§ **Exercise**: Could you copy exactly the lines from the one containing "Click the Investing.com watermark logo" through the last line of the records below, leaving out any pictures?

########################################

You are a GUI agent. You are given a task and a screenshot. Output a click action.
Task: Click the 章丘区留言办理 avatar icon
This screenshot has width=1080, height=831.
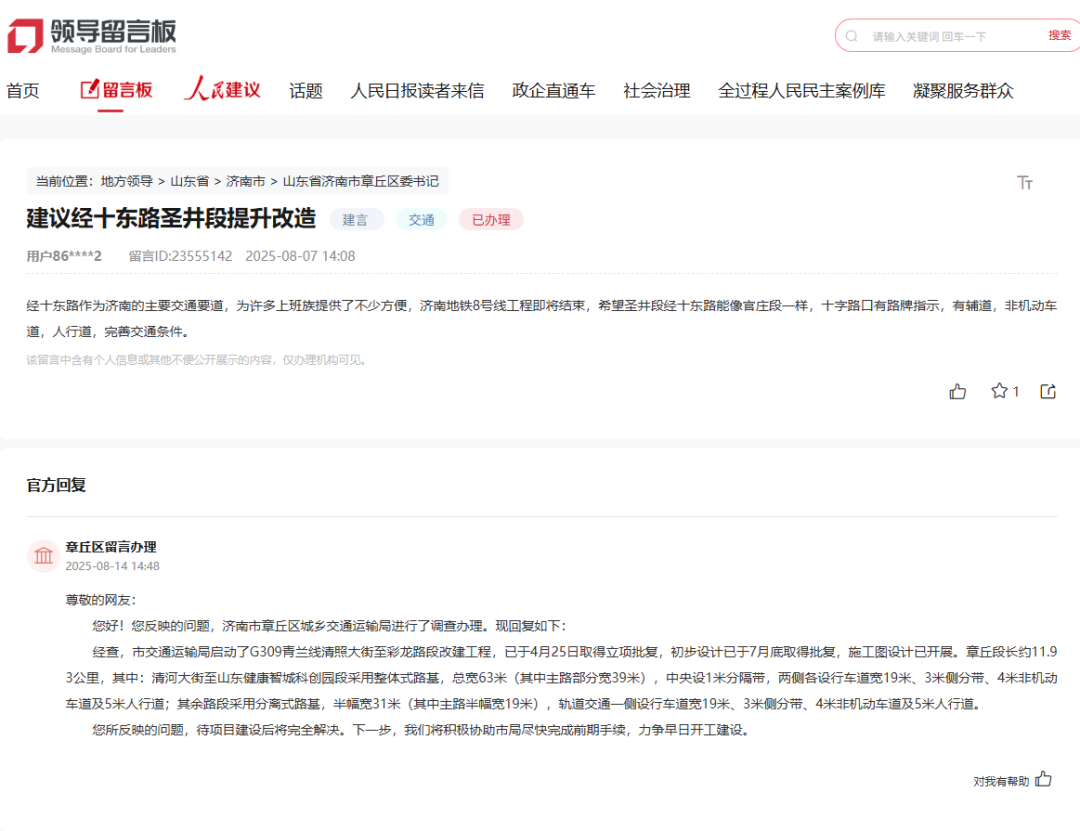point(44,556)
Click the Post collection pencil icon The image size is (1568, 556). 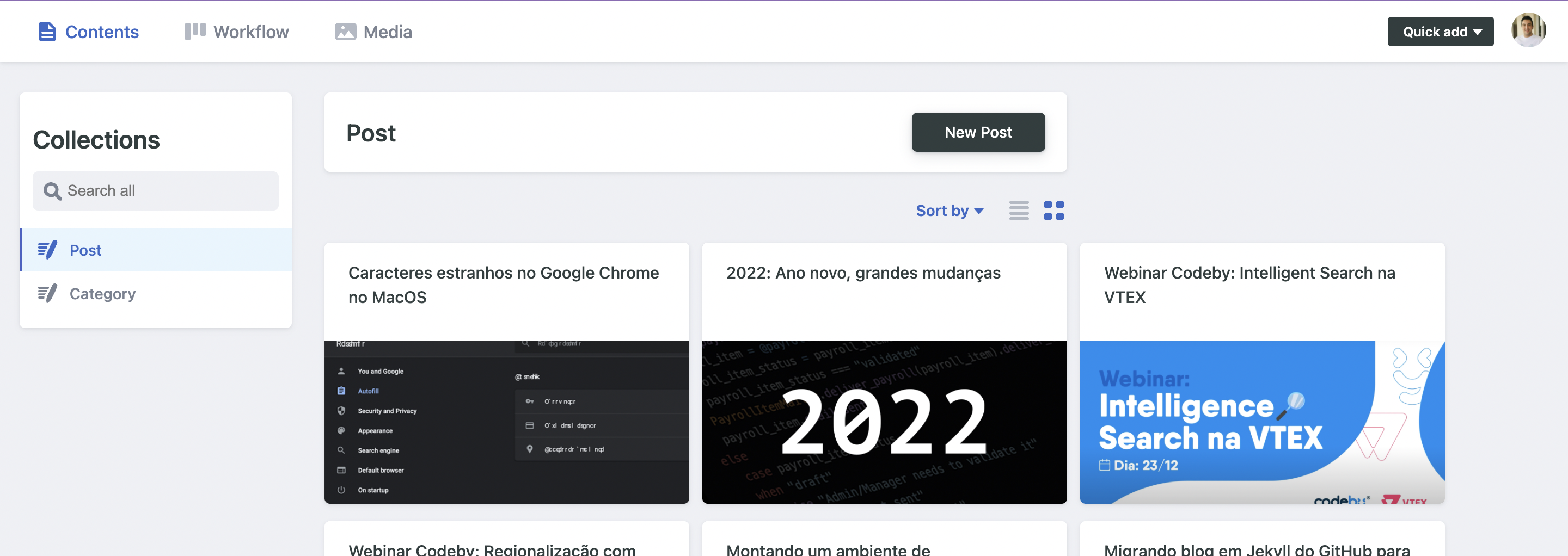(x=47, y=250)
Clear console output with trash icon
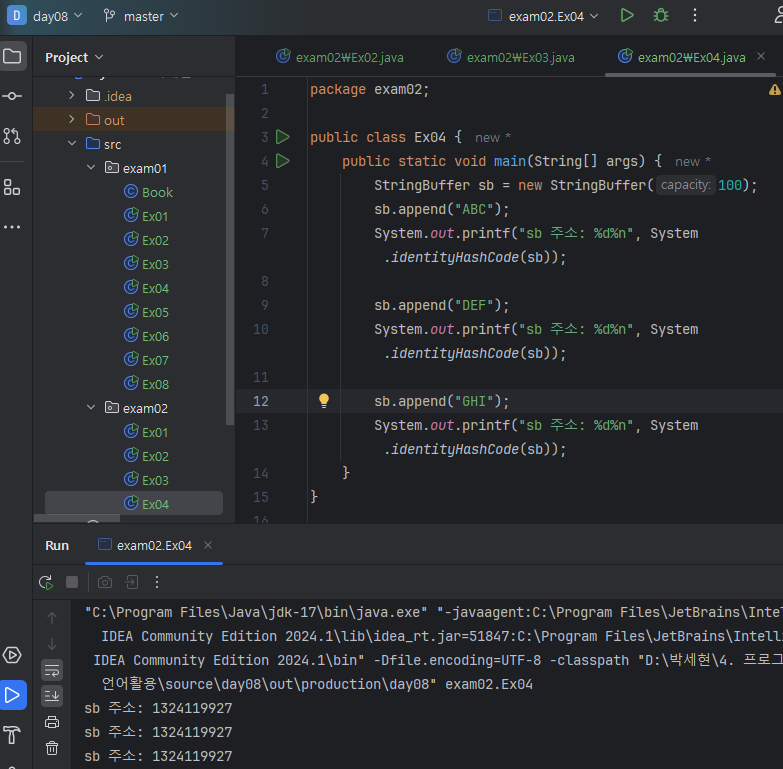Screen dimensions: 783x769 coord(52,747)
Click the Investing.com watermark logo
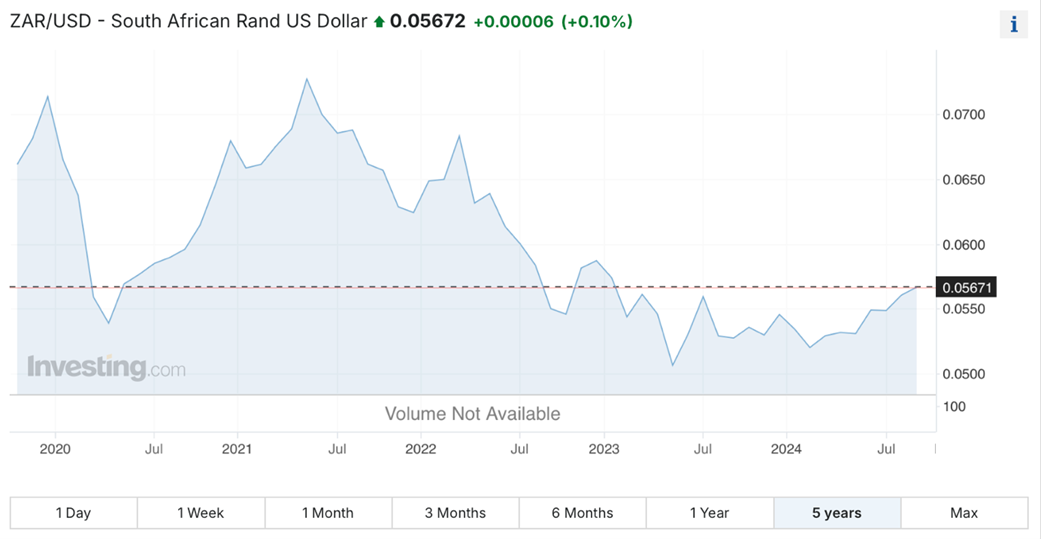 (x=106, y=368)
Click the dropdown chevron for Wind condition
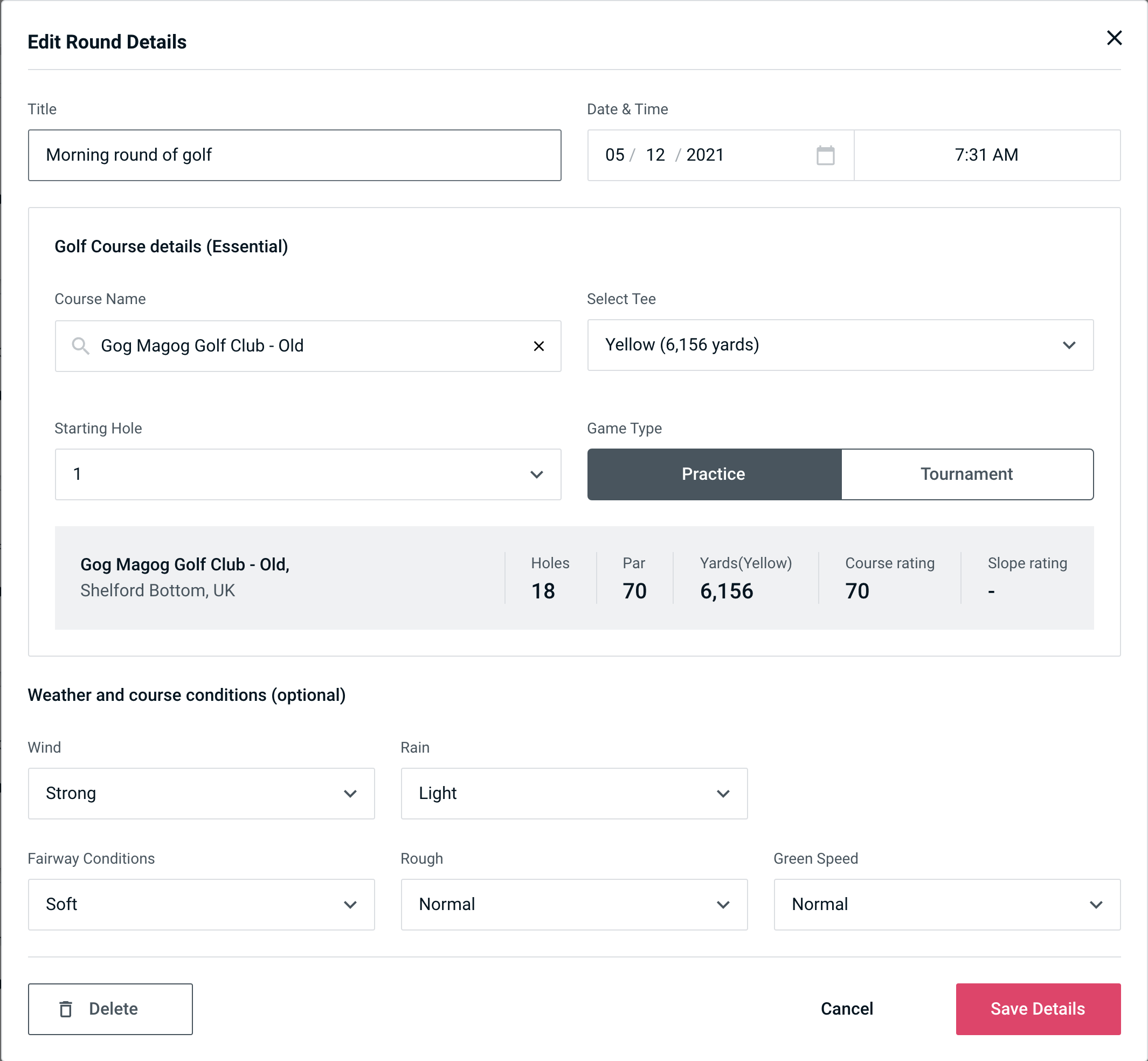 351,794
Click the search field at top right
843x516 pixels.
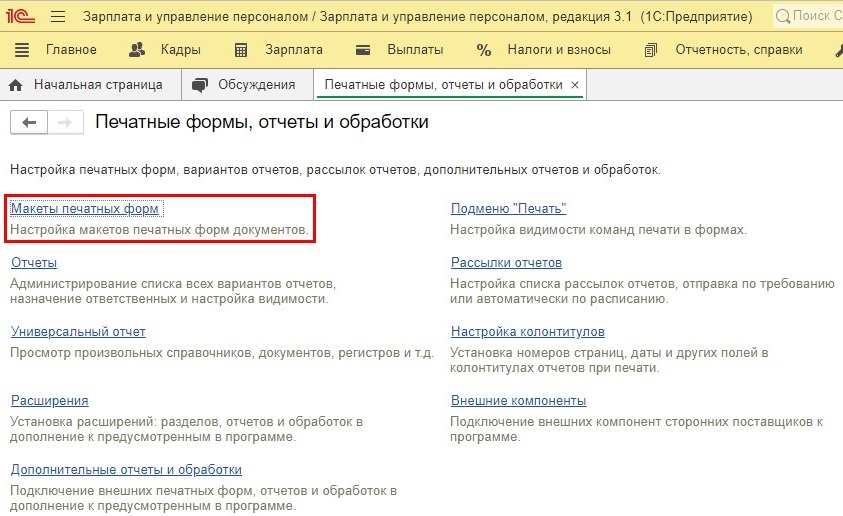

########################################

§ **Output of the task**:
Click the Investing.com watermark logo
 (x=106, y=368)
Click the dropdown chevron for Wind condition
 351,794
Click the search field at top right
843x516 pixels.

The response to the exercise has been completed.